The US Federal Reserve Bank has not increased the Fed Funds Target Rate since June 2006. Exactly when they will do so depends on the health of the economy, as reflected by the data. The Fed have said they won’t begin lifting their benchmark federal funds rate from near zero until they see more improvement in the labour market and are confident inflation will rise toward their 2% target.

Data is king, not speculation

The Fed are data dependent, and the last two months of data has been, on the whole, positive. Quarter one data was poor overall and the Fed attributed this to transitory factors in their April statement.
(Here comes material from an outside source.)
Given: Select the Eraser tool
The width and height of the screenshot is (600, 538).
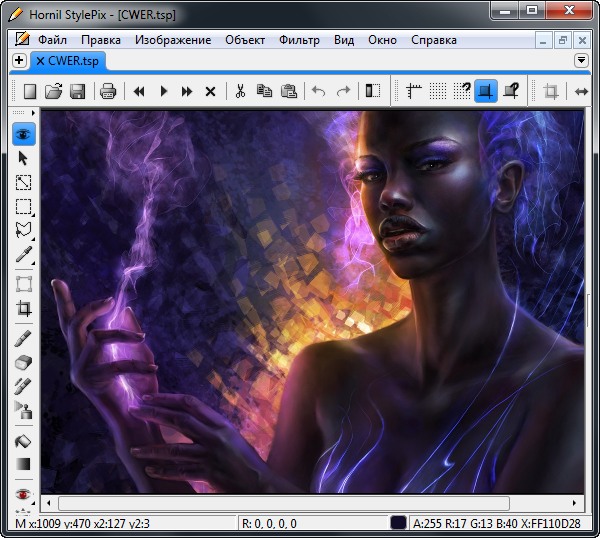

Thus far they have been proven correct; data has improved and of note was the Core Consumer Price Index readings for April which came in better than expected, showing an increase of 0.3% for the month. Since that positive reading we have seen the CPI readings for May, which showed core inflation rose only 0.1% for the month, slightly missing estimates. Nevertheless, in annualised terms the last two months’ of core readings amounts to a core inflation rate of 2.4%, which is actually above the Fed’s target of 2%.

Inflation has been the weakest link for all major economies this year, since the massive drop in oil prices, and the US has been no exception. It’s within the context of low inflation that the positive Core CPI readings for April become so important. The core reading of 0.3% m/m is the highest since January 2013. Although the most recent readings for May have dropped back down to 0.1%, this may still be the start of an upward trend. Annual core inflation is at 1.7%, which is only 0.3% below the Fed’s target. In normal times the target inflation rate would refer to the total CPI however given the considerable drop in oil prices, the Fed are more focussed on core readings. The Fed have stated: “Core inflation measures that leave out items with volatile prices can be useful in assessing inflation trends.” An annual core CPI reading of 1.7%, up from 1.6% at the start of 2015, may suggest that inflation is on its way back to 2%, as the Fed requires.

Throughout 2014 the employment situation was healthy and unemployment gradually dropped to where it now is at 5.5%, slightly up from the prior month where it hit 5.4%, which was the lowest since 2008. However it is also wage growth that the Fed want to see increase. The recent reading, for May, showed average earnings better than expected at 0.3%, up from 0.1% in April. This rise sends a strong signal about improvements in the labour market that the Fed have said they are monitoring to inform their rate decision.